### Work to complete:
A: List every person the excerpt on Occam's razor and statistics credits with a "by" line.
B: Please output the passage of the excerpt on Occam's razor and statistics starting at "Immediately, I’m reminded" and ending at "some extent, wrong.".

Immediately, I’m reminded of the effective philosophical tool of Occam’s Razor. Now, many misquote Occam’s assertion as the simplest explanation should always be favored. But, there is an often missed subtlety to the Razor originally sharpened by William of Occam. The premise is that the hypothesis with the fewest assumptions should gain favor, not necessarily the simplest. Often, the more complicated the hypothesis the more leaps of logic, and thus, the greater the number of assumptions. But, remarkably simple explanations may rely on astounding, and even grossly inaccurate, assumptions. Or worse, may be initially founded upon a false premise upon which all subsequent assumptions are, to some extent, wrong.

The Pursuit of Parsimony

by Jonathan Haidt

Occam’s razor is a great tool when used as originally designed. Unfortunately, many scientists have turned this simple tool into a fetish object. They pursue simple explanations of complex phenomena as though parsimony were an end in itself, rather than a tool to be used in the pursuit of truth.

Don’t make unwarranted, unfounded assumptions. But, be wary also of oversimplification. Simple is nice, but accuracy is better. It’s complicated after all.

The Power of Statistics

by Emanuel Derman

But nowadays the world, and especially the world of the social sciences, is increasingly in love with statistics and data science as a source of knowledge and truth itself. Some people have even claimed that computer-aided statistical analysis of patterns will replace our traditional methods of discovering the truth, not only in the social sciences and medicine, but in the natural sciences too.

I believe we must be careful not to get too enamored of statistics and data science and thereby abandon the classical methods of discovering the great truths about nature (and man is nature too).

Statistics, despite being a field of study, are merely a tool. And, thus are prone to be misused, abused, and misunderstood.

Statistical Significance

by Charles Seife

It was designed to help researchers distinguish a real effect from a statistical fluke, but it has become a quantitative justification for dressing nonsense up in the mantle of respectability. And it’s the single biggest reason that most of the scientific and medical literature isn’t worth the paper it’s written on.

When used correctly, the concept of statistical significance is a measure to rule out the vagaries of chance, nothing more, nothing less…

Nevertheless, even though statisticians warn against the practice, it’s all too common for a one-size-fits-all finding of statistical significance to be taken as a shortcut to determine if an observation is credible—whether a finding is “publishable.” As a consequence, the peer-reviewed literature is littered with statistically significant findings that are irreproducible and implausible, absurd observations with effect sizes orders of magnitude beyond what is even marginally believable.

### Exercise data:
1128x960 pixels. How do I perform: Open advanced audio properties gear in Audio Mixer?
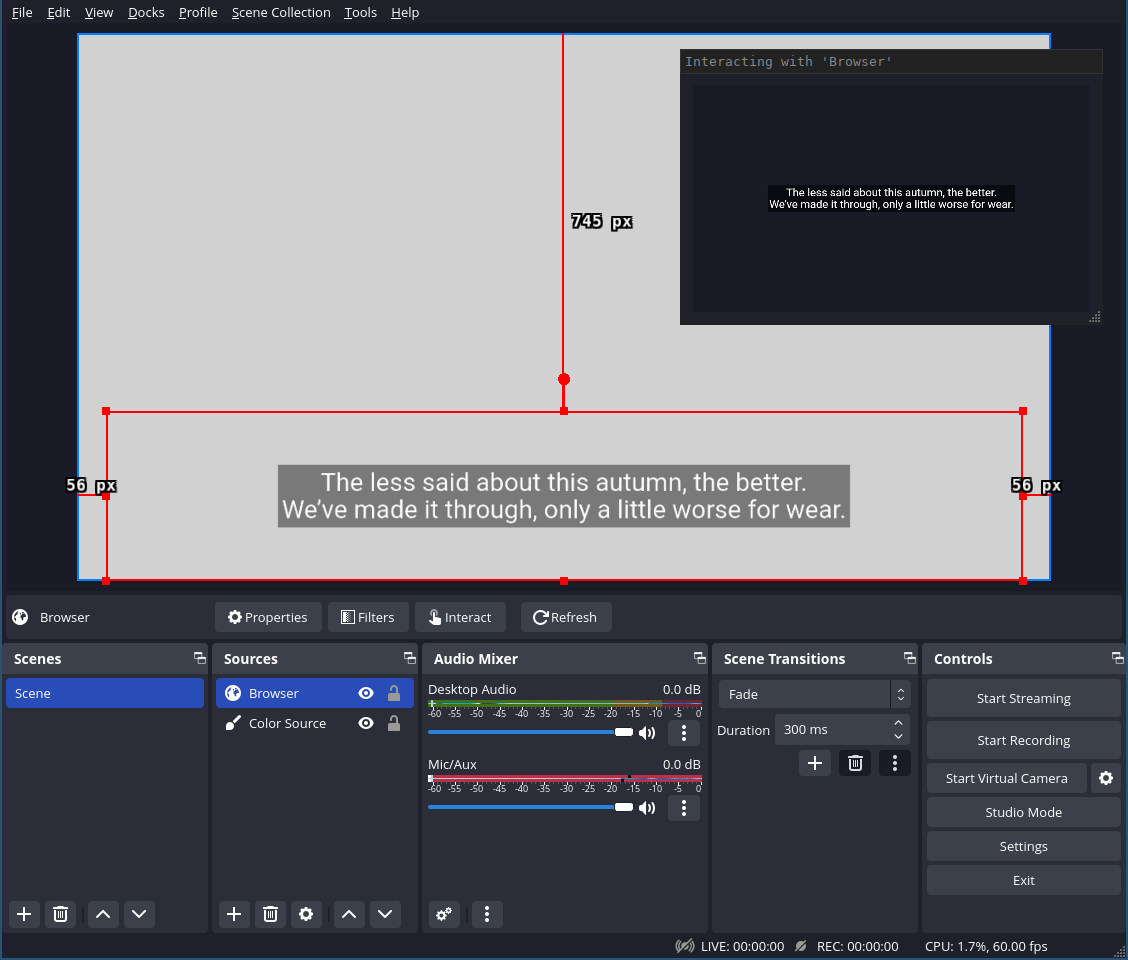(443, 914)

### Answers to this exercise:
A:
Jonathan Haidt
Emanuel Derman
Charles Seife

B:
Immediately, I’m reminded of the effective philosophical tool of Occam’s Razor. Now, many misquote Occam’s assertion as the simplest explanation should always be favored. But, there is an often missed subtlety to the Razor originally sharpened by William of Occam. The premise is that the hypothesis with the fewest assumptions should gain favor, not necessarily the simplest. Often, the more complicated the hypothesis the more leaps of logic, and thus, the greater the number of assumptions. But, remarkably simple explanations may rely on astounding, and even grossly inaccurate, assumptions. Or worse, may be initially founded upon a false premise upon which all subsequent assumptions are, to some extent, wrong.